There was a tragic beauty about it – someone so golden and young comforting their lover as they passed. Patroclus almost felt bad for spoiling it. Amidst the gawkers and journalists, Odysseus stood in horror beside Achilles’s medical team just a few feet away.

“I need a knife,” Patroclus announced, squeezing Achilles’s hand before dropping it back beside his body. “Now.”

HeroTracker buzzed:

_Achilles falls in Heracles Gardens._

* * *

Professor Chiron, the ‘Ethics in Heroing’ teacher at Sky High, was an anomaly. Six-foot-eight and super-strong, he had retired from the superhero schtick in his thirties, and gone into a life of academia. At eighteen, Patroclus couldn’t help but think he looked a little like The Rock in spectacles – this muscle-bound giant who sipped free-trade coffee and lectured passionately in a knit sweater. Chiron was also an anomaly because he seemed to genuinely not dislike the Hero Support kids. It was not long before graduation – and just weeks before Achilles fell out of the sky – that Chiron took Patroclus aside after class.

“Tactile Healing is not a comprehensive category,” Chiron said in that slow, purposeful way he had of talking.

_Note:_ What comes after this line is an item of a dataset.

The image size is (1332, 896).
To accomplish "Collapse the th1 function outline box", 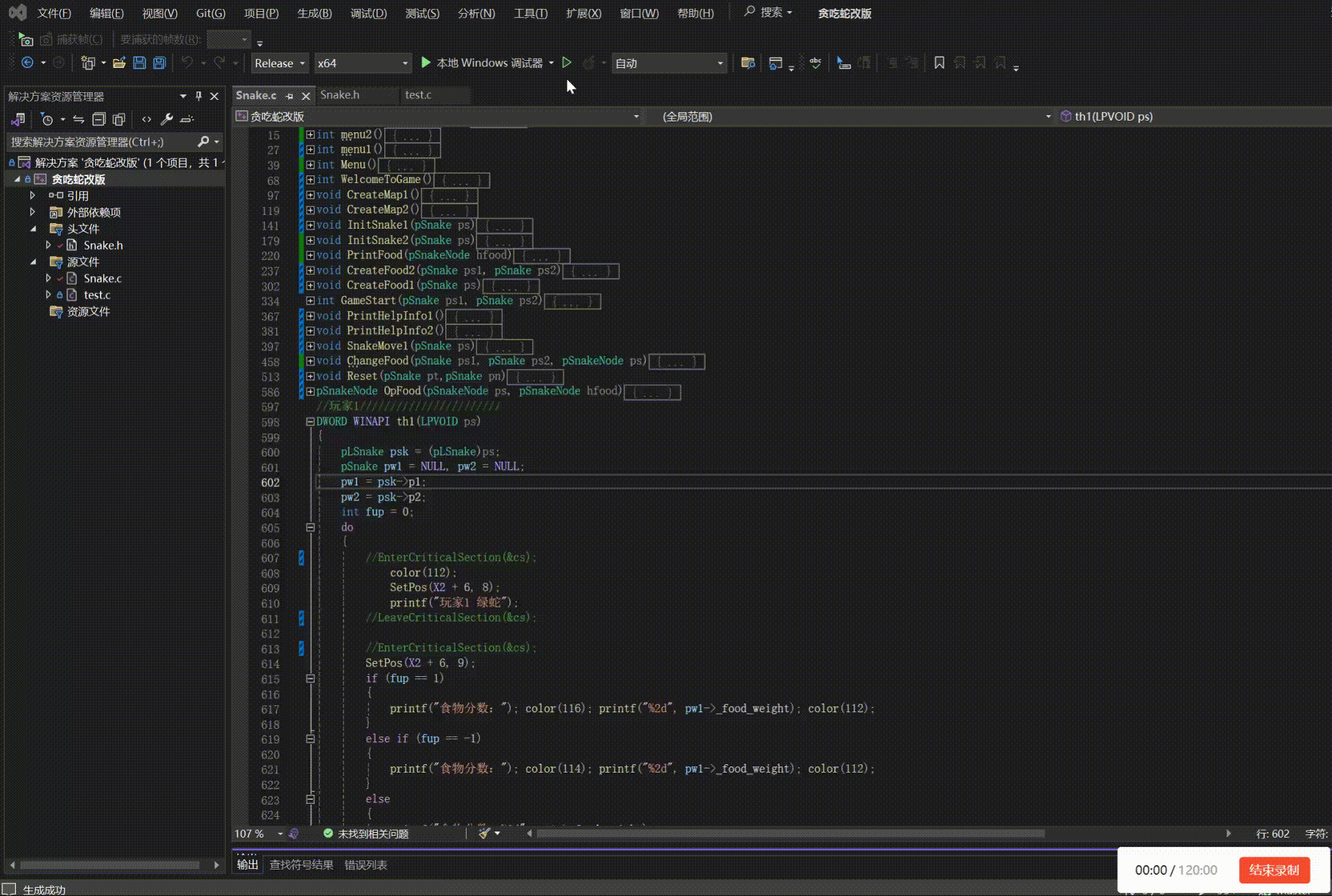I will 310,422.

“I… okay.” Class had finished, and the other students filed out to lunch. Patroclus watched the door as teenagers do – keen to escape even his favourite teacher, though he had nowhere else to be.

“We don’t tend to put Healers through the ringer to assess their powers – there’s all sorts of privacy legislation in place regarding your powers and rights to healing… but I thought it was something for you to consider. Briseis was categorized as a Tactile Healer until two years ago, when she managed to achieve contactless healing.”

Briseis Antony – one of Patroclus’s better friends at Sky High – somehow balanced altruism and ruthless ambition. She charged for her healing what she thought people could pay ( _Wouldn’t touch Pelides for less than $1000. But you call me if you need me)_ and donated the money to good causes. She could heal people instantly by hovering her hands an inch from their skin, and the previous year, she got the hang of animals. She was bright and beautiful and as good as a person could be, Patroclus thought.

“I’m not Briseis.”

“No,” Chiron said kindly. “You’re you. I thought I would be remiss not to have this conversation with you.”

“I mean, thanks –”

“I’m not done.” Chiron took a breath and glanced up at the clock. “Have you heard of Blood Healers?”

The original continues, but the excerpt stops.